-- Begin STORED RECORDS --

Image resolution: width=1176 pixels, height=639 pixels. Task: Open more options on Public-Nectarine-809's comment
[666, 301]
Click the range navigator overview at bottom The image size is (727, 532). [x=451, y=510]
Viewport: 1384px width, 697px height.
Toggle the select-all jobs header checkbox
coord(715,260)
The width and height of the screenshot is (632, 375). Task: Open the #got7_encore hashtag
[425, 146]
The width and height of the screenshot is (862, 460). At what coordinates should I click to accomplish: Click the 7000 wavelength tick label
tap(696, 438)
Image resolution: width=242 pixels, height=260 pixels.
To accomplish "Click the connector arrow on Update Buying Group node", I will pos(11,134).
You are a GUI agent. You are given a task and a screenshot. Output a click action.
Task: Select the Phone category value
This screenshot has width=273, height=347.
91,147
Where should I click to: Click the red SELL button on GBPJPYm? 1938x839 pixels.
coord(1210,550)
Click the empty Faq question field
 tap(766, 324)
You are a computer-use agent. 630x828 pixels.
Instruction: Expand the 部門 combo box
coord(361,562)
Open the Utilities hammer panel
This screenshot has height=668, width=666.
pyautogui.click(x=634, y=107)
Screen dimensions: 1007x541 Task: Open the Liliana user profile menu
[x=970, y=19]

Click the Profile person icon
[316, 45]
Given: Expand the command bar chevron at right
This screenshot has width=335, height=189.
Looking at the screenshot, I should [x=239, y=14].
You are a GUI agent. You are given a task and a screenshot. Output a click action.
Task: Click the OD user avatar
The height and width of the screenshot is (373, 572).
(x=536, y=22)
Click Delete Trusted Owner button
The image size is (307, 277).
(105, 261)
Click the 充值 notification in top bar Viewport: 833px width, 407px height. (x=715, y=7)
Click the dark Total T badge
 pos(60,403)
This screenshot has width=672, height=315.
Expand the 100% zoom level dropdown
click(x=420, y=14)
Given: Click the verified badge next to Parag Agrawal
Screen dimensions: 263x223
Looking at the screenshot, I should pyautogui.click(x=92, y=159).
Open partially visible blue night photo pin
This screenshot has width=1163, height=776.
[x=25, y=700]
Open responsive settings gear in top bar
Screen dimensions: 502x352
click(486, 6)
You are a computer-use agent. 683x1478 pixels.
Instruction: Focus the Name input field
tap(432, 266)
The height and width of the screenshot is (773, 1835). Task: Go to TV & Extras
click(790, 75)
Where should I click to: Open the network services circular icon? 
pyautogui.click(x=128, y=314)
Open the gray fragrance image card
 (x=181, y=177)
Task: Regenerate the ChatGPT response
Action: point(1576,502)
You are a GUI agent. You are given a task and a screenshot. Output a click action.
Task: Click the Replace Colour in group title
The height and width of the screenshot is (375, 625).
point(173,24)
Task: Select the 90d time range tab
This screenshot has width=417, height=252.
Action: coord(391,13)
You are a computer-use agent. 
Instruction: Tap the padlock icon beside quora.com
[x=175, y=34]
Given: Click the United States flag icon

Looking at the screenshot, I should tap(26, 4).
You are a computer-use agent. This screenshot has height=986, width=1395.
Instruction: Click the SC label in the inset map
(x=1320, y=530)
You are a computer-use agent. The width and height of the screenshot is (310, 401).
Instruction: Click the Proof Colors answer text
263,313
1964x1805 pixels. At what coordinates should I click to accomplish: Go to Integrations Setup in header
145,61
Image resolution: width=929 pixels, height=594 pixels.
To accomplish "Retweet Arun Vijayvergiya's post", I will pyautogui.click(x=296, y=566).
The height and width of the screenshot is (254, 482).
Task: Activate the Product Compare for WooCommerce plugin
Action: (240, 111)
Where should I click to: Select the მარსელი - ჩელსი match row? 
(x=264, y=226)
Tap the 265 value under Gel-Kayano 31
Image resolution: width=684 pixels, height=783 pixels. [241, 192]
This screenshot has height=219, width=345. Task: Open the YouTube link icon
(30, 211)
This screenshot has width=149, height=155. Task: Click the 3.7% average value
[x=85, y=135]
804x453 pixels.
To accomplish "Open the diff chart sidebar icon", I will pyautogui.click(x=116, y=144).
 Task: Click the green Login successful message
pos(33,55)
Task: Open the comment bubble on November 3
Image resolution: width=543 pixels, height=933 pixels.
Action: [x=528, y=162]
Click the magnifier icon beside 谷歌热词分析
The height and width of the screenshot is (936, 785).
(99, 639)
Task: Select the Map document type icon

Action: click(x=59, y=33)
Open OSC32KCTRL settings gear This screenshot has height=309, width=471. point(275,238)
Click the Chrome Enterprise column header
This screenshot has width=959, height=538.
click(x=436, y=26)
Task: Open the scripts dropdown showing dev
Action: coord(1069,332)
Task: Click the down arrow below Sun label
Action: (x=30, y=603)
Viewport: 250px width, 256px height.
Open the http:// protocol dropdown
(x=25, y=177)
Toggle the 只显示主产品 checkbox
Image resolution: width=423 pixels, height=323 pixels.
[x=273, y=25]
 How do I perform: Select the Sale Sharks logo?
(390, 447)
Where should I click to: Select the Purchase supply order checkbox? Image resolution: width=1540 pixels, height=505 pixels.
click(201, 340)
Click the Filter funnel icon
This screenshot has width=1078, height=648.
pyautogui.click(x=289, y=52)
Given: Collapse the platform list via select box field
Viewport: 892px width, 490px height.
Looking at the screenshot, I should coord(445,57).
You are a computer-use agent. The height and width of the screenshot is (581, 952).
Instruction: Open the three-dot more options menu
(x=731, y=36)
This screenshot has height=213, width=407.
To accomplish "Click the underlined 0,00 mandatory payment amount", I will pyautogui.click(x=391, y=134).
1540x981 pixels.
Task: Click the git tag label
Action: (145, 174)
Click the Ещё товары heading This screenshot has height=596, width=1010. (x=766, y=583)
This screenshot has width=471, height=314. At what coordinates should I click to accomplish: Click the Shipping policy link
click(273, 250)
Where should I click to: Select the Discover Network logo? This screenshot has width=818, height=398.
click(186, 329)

-- End STORED RECORDS --

TASK GOAL -
Print every line of the records above word for word, without changing anything.

OUTPUT OF THE EXERCISE -
Image resolution: width=1176 pixels, height=639 pixels. Task: Open more options on Public-Nectarine-809's comment
[666, 301]
Click the range navigator overview at bottom The image size is (727, 532). [x=451, y=510]
Viewport: 1384px width, 697px height.
Toggle the select-all jobs header checkbox
coord(715,260)
The width and height of the screenshot is (632, 375). Task: Open the #got7_encore hashtag
[425, 146]
The width and height of the screenshot is (862, 460). At what coordinates should I click to accomplish: Click the 7000 wavelength tick label
tap(696, 438)
Image resolution: width=242 pixels, height=260 pixels.
To accomplish "Click the connector arrow on Update Buying Group node", I will pos(11,134).
You are a GUI agent. You are given a task and a screenshot. Output a click action.
Task: Select the Phone category value
This screenshot has width=273, height=347.
91,147
Where should I click to: Click the red SELL button on GBPJPYm? 1938x839 pixels.
coord(1210,550)
Click the empty Faq question field
 tap(766, 324)
You are a computer-use agent. 630x828 pixels.
Instruction: Expand the 部門 combo box
coord(361,562)
Open the Utilities hammer panel
This screenshot has height=668, width=666.
pyautogui.click(x=634, y=107)
Screen dimensions: 1007x541 Task: Open the Liliana user profile menu
[x=970, y=19]

Click the Profile person icon
[316, 45]
Given: Expand the command bar chevron at right
This screenshot has width=335, height=189.
Looking at the screenshot, I should [x=239, y=14].
You are a GUI agent. You are given a task and a screenshot. Output a click action.
Task: Click the OD user avatar
The height and width of the screenshot is (373, 572).
(x=536, y=22)
Click Delete Trusted Owner button
The image size is (307, 277).
(105, 261)
Click the 充值 notification in top bar Viewport: 833px width, 407px height. (x=715, y=7)
Click the dark Total T badge
 pos(60,403)
This screenshot has width=672, height=315.
Expand the 100% zoom level dropdown
click(x=420, y=14)
Given: Click the verified badge next to Parag Agrawal
Screen dimensions: 263x223
Looking at the screenshot, I should pyautogui.click(x=92, y=159).
Open partially visible blue night photo pin
This screenshot has width=1163, height=776.
[x=25, y=700]
Open responsive settings gear in top bar
Screen dimensions: 502x352
click(486, 6)
You are a computer-use agent. 683x1478 pixels.
Instruction: Focus the Name input field
tap(432, 266)
The height and width of the screenshot is (773, 1835). Task: Go to TV & Extras
click(790, 75)
Where should I click to: Open the network services circular icon? 
pyautogui.click(x=128, y=314)
Open the gray fragrance image card
 (x=181, y=177)
Task: Regenerate the ChatGPT response
Action: point(1576,502)
You are a GUI agent. You are given a task and a screenshot. Output a click action.
Task: Click the Replace Colour in group title
The height and width of the screenshot is (375, 625).
point(173,24)
Task: Select the 90d time range tab
This screenshot has width=417, height=252.
Action: coord(391,13)
You are a computer-use agent. 
Instruction: Tap the padlock icon beside quora.com
[x=175, y=34]
Given: Click the United States flag icon

Looking at the screenshot, I should tap(26, 4).
You are a computer-use agent. This screenshot has height=986, width=1395.
Instruction: Click the SC label in the inset map
(x=1320, y=530)
You are a computer-use agent. The width and height of the screenshot is (310, 401).
Instruction: Click the Proof Colors answer text
263,313
1964x1805 pixels. At what coordinates should I click to accomplish: Go to Integrations Setup in header
145,61
Image resolution: width=929 pixels, height=594 pixels.
To accomplish "Retweet Arun Vijayvergiya's post", I will pyautogui.click(x=296, y=566).
The height and width of the screenshot is (254, 482).
Task: Activate the Product Compare for WooCommerce plugin
Action: (240, 111)
Where should I click to: Select the მარსელი - ჩელსი match row? 
(x=264, y=226)
Tap the 265 value under Gel-Kayano 31
Image resolution: width=684 pixels, height=783 pixels. [241, 192]
This screenshot has height=219, width=345. Task: Open the YouTube link icon
(30, 211)
This screenshot has width=149, height=155. Task: Click the 3.7% average value
[x=85, y=135]
804x453 pixels.
To accomplish "Open the diff chart sidebar icon", I will pyautogui.click(x=116, y=144).
 Task: Click the green Login successful message
pos(33,55)
Task: Open the comment bubble on November 3
Image resolution: width=543 pixels, height=933 pixels.
Action: [x=528, y=162]
Click the magnifier icon beside 谷歌热词分析
The height and width of the screenshot is (936, 785).
(99, 639)
Task: Select the Map document type icon

Action: click(x=59, y=33)
Open OSC32KCTRL settings gear This screenshot has height=309, width=471. point(275,238)
Click the Chrome Enterprise column header
This screenshot has width=959, height=538.
click(x=436, y=26)
Task: Open the scripts dropdown showing dev
Action: coord(1069,332)
Task: Click the down arrow below Sun label
Action: (x=30, y=603)
Viewport: 250px width, 256px height.
Open the http:// protocol dropdown
(x=25, y=177)
Toggle the 只显示主产品 checkbox
Image resolution: width=423 pixels, height=323 pixels.
[x=273, y=25]
 How do I perform: Select the Sale Sharks logo?
(390, 447)
Where should I click to: Select the Purchase supply order checkbox? Image resolution: width=1540 pixels, height=505 pixels.
click(201, 340)
Click the Filter funnel icon
This screenshot has width=1078, height=648.
pyautogui.click(x=289, y=52)
Given: Collapse the platform list via select box field
Viewport: 892px width, 490px height.
Looking at the screenshot, I should coord(445,57).
You are a computer-use agent. The height and width of the screenshot is (581, 952).
Instruction: Open the three-dot more options menu
(x=731, y=36)
This screenshot has height=213, width=407.
To accomplish "Click the underlined 0,00 mandatory payment amount", I will pyautogui.click(x=391, y=134).
1540x981 pixels.
Task: Click the git tag label
Action: (145, 174)
Click the Ещё товары heading This screenshot has height=596, width=1010. (x=766, y=583)
This screenshot has width=471, height=314. At what coordinates should I click to accomplish: Click the Shipping policy link
click(273, 250)
Where should I click to: Select the Discover Network logo? This screenshot has width=818, height=398.
click(186, 329)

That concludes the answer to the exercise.